*Your objective*: Duplicate the lines between the one containing "521x425 pixels." and the one containing "Action: pos(179,255)", inclusive, in the items below.

*Input data*:

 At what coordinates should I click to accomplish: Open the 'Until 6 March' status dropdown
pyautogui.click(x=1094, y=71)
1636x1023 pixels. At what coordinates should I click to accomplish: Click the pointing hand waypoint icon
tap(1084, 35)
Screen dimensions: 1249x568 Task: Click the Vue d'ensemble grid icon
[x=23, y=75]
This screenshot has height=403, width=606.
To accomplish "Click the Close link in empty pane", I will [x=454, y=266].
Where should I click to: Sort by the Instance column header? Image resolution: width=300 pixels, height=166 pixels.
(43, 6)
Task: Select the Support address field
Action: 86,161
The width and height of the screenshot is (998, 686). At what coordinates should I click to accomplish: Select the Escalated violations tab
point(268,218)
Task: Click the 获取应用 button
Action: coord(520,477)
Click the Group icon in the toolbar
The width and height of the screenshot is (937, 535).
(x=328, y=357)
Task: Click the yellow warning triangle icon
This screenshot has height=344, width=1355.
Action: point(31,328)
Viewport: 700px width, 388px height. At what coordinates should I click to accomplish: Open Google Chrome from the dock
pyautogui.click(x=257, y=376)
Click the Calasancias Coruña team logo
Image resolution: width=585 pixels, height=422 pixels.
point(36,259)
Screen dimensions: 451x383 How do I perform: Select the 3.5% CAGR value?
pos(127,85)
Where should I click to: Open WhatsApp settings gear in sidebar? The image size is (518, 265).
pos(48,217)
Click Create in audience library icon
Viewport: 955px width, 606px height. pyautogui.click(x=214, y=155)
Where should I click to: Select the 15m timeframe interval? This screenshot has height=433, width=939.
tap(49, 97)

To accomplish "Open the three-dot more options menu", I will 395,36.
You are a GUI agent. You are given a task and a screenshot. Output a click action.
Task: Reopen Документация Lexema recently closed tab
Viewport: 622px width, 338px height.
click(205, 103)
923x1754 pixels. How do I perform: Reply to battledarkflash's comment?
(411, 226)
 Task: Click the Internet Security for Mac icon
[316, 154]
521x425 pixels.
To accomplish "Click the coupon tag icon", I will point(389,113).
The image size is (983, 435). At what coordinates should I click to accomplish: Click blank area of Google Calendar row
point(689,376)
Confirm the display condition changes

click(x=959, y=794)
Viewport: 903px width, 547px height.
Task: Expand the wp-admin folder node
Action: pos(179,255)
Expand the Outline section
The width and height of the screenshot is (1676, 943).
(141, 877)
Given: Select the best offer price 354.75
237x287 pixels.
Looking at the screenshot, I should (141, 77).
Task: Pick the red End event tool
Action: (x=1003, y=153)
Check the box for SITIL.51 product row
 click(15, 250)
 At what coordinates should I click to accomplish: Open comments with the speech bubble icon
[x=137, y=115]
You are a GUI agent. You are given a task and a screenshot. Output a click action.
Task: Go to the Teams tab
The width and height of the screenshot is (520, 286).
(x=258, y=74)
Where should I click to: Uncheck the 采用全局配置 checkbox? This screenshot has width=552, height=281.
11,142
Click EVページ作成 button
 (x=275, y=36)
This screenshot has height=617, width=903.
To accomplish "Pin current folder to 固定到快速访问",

*Output of the exercise*:
521x425 pixels.
To accomplish "Click the coupon tag icon", I will point(389,113).
The image size is (983, 435). At what coordinates should I click to accomplish: Click blank area of Google Calendar row
point(689,376)
Confirm the display condition changes

click(x=959, y=794)
Viewport: 903px width, 547px height.
Task: Expand the wp-admin folder node
Action: pos(179,255)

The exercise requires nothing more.